Purple Of Cassius
Ruth McCallum-Howell
A so-called Elixir of Life, a potion made from gold, was discussed, if not actually manufactured, in ancient times. Colloidal gold has been used since Ancient Roman times to colour glass an intense shades of yellow, red, or mauve, depending on the concentration of gold.
In the 16th century, the alchemist Paracelsus claimed to have created a potion called Aurum Potabile (Latin: potable gold). In the 17th century the glass-colouring process was refined by Andreus Cassius and Johann Kunchel, and was to become known as Precipitus of Cassius, or more commonly Purple of Cassius
First, prepare something called aqua regia, a combination of aqua fortis and spirit of salt. The proportions can vary: Cassius himself says 2:1; 1 Use the aqua regia to dissolve some gold: a gold coin will be easiest to obtain.

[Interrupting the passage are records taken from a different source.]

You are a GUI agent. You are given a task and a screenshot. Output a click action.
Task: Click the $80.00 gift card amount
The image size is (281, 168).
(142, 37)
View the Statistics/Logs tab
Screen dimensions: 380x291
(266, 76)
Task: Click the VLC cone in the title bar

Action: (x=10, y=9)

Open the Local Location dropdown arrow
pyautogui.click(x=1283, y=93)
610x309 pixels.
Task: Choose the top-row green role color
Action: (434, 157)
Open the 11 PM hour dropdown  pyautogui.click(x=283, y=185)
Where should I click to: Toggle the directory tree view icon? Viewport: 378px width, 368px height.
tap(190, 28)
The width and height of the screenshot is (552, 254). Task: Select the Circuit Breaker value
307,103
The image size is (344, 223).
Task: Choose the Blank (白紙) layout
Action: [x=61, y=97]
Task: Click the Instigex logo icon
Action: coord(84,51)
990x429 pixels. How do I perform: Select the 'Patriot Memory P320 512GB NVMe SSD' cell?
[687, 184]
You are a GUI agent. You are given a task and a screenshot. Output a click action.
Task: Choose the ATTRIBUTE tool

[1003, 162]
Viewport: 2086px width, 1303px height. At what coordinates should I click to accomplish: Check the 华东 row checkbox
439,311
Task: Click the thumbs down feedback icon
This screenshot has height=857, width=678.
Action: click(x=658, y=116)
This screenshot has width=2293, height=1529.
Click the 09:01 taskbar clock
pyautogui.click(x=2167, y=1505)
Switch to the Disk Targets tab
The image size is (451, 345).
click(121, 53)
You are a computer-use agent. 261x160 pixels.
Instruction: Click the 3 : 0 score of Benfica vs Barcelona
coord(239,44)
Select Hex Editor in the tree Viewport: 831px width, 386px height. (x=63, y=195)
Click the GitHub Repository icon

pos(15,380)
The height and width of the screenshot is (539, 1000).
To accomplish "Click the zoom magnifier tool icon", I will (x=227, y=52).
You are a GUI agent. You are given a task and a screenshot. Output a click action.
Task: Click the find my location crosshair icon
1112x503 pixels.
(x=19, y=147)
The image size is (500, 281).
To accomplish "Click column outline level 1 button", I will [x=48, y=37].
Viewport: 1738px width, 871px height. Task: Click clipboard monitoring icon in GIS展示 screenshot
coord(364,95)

The dissolution will happen more quickly if the gold is shaved or cut into small pieces, and heat will speed the reaction. The solution will be yellow-coloured. In a separate vessel, dissolve some tin filings in just enough aqua regia to make a solution. You need a large container for this, as the solution will effervesce and you might otherwise lose some of the liquid. Fill a third container with clean water. Stir in first some drops of the gold solution and then about half as many drops of the tin solution. A red substance will precipitate out. Repeat these last two steps until all of both solutions are used up. Periodically collect the precipitate and wash it.2 You may use separate containers for each collection, but not everyone suggests this. The colouring material made by precipitating gold in a tin chloride solution is often called purple of Cassius, named after Andreas Cassius, who described it in his treatise De auro (1685).3
It was known before then, however: and the process to make it is described in a fourteenth-century Bolognese manuscript of painters' recipes.4 This was not the only technique to obtain red colours from gold; eighteenth- century versions of Antonio Neri's Arte vetraria describes heating a gold powder until it turned purple and using this to create red-coloured glass.5 Purple of Cassius, however, had a noted advantage over other techniques; its colour was stable in the presence of high temperat-ures. This made purple of Cassius an excellent colouring material for the vitreous colours: ceramics, glass, and enamels. And, as the basis for the Chinese famille rose porcelain colours that were fashionable in the seventeenth and eighteenth centuries, purple of Cassius is the unusual example of a colouring material adopted from the West into Asian manufactures.6 Ruby-coloured glass based on this gold-tin solution is closely associated with Johannes Kunckel, glassmaker and alchemist to Elector Friedrich Wilhelm of Brandenburg. Kunckel had described experi-ments to calcine gold with aqua regia to make a transparent red colour.7 The affiliation of the best examples of this product with German and Bohemian glassmakers was exploited by Mayer Oppenheim when he applied for patents in Britain to make ruby and garnet coloured glass.